- **RECORDS SHOWN**:
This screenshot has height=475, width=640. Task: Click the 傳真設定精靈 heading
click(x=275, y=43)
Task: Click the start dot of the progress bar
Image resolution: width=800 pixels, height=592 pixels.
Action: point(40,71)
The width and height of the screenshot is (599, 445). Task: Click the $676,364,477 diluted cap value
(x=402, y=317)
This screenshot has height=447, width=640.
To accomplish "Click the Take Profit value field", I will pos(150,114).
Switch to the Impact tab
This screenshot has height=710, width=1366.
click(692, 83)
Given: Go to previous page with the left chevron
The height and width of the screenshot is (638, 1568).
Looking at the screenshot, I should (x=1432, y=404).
--
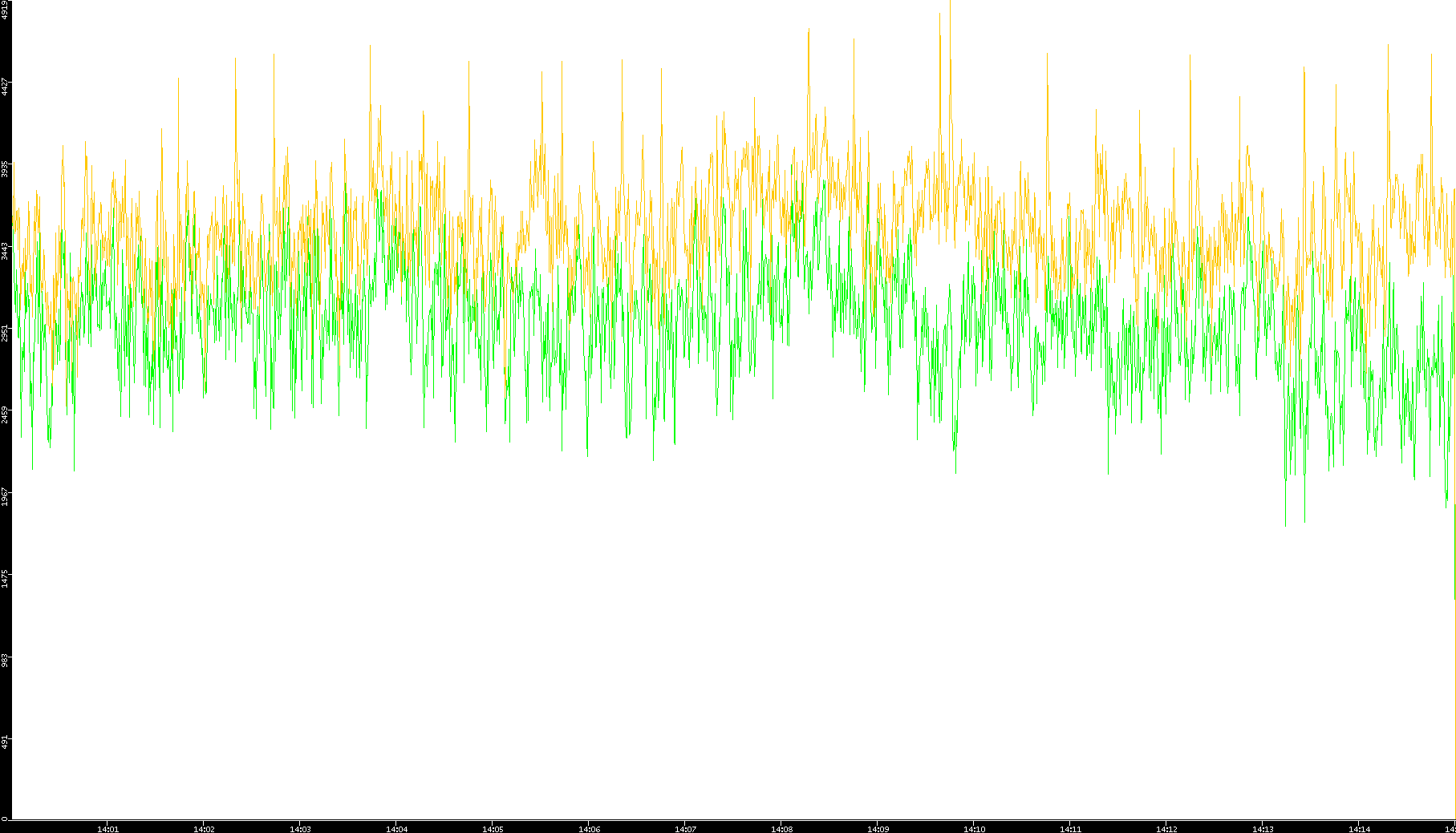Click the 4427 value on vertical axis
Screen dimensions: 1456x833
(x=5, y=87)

- **SHORT PROBLEM**: Update the listing from the line with "Click the 4427 value on vertical axis" to the line with "(x=5, y=87)", replacing "Screen dimensions" with "Screen size" and keeping everything else the same. Leave the pictures out of your answer.

- **ANSWER TO THIS PROBLEM**:
Click the 4427 value on vertical axis
Screen size: 1456x833
(x=5, y=87)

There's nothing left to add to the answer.